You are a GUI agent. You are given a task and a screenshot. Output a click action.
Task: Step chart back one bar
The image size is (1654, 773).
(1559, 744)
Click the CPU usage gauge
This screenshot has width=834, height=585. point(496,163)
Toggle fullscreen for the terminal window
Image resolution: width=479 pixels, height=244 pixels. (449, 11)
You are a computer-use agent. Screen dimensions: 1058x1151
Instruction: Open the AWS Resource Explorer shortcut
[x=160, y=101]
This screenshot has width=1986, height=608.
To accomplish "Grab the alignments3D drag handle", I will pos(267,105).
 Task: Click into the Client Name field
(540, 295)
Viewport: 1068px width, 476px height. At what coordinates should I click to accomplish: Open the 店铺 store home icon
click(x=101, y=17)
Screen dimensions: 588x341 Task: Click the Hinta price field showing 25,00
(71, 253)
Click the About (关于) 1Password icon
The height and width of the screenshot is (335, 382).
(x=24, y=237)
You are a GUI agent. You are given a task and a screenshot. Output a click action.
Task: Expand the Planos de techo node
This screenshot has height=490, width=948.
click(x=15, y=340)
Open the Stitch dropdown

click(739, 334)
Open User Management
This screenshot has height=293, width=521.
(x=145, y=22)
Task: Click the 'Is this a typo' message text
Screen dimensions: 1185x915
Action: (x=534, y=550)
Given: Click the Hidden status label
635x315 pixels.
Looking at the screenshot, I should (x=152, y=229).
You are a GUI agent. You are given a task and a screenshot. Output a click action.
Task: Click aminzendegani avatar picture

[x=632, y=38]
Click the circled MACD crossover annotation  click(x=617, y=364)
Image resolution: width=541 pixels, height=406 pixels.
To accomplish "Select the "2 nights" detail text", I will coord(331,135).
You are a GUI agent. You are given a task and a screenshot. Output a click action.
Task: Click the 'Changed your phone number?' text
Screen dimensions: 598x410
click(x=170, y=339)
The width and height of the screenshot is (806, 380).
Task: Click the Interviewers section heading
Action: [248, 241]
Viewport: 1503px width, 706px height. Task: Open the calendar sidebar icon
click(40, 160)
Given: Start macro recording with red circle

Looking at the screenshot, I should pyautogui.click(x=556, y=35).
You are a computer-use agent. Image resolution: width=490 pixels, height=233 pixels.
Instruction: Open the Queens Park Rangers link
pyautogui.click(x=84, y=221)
---+---
Work to be completed → Which lines in the records above contain the string "computer"? Copy them.

Solution to this problem →
You are a computer-use agent. Screen dimensions: 1058x1151
You are a computer-use agent. Image resolution: width=490 pixels, height=233 pixels.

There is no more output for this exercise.